*YOUR ASSIGNMENT*. Go from the first line below to the one with "Select 新闻动态 in" and print each line exactly.

Collected data:
□ □ □ □

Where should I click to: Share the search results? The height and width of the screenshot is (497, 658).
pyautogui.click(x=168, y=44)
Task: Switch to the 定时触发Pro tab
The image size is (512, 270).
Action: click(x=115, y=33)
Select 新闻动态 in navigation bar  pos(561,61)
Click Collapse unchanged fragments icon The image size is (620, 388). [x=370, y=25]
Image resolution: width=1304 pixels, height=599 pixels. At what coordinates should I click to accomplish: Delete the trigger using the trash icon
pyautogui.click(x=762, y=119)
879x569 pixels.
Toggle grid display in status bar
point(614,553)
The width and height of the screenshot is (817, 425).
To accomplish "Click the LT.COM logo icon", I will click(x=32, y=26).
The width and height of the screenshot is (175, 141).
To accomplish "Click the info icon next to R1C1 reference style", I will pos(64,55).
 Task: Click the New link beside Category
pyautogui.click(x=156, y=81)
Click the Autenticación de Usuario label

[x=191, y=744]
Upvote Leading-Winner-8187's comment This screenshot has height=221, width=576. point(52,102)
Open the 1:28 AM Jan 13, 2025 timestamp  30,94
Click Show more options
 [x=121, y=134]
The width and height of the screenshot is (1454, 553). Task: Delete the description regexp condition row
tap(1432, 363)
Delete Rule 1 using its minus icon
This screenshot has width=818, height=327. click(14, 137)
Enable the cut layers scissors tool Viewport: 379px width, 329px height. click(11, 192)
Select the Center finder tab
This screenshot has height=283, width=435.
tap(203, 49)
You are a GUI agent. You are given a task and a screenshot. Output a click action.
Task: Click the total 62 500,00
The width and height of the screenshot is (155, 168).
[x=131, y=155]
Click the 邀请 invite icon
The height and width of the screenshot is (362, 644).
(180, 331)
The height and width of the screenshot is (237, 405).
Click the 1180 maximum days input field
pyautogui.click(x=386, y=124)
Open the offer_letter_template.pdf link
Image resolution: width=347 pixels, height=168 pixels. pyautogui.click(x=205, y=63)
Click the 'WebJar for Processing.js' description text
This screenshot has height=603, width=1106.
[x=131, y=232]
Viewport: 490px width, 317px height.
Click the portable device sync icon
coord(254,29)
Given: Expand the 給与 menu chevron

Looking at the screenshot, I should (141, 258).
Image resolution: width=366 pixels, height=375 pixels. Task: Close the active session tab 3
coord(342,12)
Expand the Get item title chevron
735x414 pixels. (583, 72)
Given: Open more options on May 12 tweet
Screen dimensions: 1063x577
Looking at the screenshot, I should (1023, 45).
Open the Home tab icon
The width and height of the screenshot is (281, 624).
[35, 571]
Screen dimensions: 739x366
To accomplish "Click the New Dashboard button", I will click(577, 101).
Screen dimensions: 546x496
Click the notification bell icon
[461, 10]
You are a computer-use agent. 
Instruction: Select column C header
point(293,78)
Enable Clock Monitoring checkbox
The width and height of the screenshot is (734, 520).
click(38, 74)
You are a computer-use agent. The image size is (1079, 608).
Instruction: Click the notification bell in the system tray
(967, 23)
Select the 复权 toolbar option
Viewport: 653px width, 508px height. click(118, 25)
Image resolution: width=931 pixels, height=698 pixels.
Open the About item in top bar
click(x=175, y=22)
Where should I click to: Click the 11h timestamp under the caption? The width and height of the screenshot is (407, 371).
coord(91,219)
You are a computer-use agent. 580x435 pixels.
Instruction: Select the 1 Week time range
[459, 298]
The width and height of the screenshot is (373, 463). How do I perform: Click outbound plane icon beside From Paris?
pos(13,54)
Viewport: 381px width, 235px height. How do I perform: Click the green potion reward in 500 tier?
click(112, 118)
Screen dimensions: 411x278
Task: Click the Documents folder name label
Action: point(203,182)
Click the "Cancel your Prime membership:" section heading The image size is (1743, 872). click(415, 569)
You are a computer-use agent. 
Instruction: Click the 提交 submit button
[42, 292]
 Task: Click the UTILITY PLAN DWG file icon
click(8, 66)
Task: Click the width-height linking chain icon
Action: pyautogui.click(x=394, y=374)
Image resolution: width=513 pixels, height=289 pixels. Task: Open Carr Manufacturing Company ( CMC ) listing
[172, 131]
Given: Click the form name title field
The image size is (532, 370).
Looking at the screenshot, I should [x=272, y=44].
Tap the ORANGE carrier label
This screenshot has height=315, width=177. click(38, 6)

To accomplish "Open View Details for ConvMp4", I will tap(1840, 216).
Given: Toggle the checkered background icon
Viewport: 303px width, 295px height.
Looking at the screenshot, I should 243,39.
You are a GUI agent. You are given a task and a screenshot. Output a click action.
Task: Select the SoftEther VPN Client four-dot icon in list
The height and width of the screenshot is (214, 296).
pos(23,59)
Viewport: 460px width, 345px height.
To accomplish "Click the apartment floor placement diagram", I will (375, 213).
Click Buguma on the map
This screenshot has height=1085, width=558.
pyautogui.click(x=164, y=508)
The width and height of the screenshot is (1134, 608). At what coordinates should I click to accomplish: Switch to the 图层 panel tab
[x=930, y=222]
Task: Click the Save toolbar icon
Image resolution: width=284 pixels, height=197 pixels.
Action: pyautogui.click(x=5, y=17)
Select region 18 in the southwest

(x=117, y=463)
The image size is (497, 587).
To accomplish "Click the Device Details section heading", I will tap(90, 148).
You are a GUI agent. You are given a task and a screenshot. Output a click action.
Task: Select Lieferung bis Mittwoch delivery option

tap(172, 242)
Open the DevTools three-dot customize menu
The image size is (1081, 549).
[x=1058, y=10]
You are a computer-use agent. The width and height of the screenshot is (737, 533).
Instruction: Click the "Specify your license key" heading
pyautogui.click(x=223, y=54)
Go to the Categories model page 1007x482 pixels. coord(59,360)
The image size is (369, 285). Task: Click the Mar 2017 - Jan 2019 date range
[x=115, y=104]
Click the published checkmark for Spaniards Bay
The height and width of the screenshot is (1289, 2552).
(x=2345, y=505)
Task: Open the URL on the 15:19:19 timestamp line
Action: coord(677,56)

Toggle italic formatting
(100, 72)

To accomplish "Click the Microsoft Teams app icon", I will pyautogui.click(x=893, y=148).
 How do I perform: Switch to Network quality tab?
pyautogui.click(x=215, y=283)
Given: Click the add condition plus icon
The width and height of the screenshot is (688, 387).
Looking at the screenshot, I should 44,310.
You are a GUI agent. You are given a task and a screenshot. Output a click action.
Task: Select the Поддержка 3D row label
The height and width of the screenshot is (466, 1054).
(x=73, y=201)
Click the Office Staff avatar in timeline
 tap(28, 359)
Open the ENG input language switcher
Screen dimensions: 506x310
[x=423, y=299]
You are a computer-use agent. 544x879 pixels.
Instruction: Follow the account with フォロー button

□ □ □ □

*RESPONSE BELOW*.
Where should I click to: Share the search results? The height and width of the screenshot is (497, 658).
pyautogui.click(x=168, y=44)
Task: Switch to the 定时触发Pro tab
The image size is (512, 270).
Action: click(x=115, y=33)
Select 新闻动态 in navigation bar  pos(561,61)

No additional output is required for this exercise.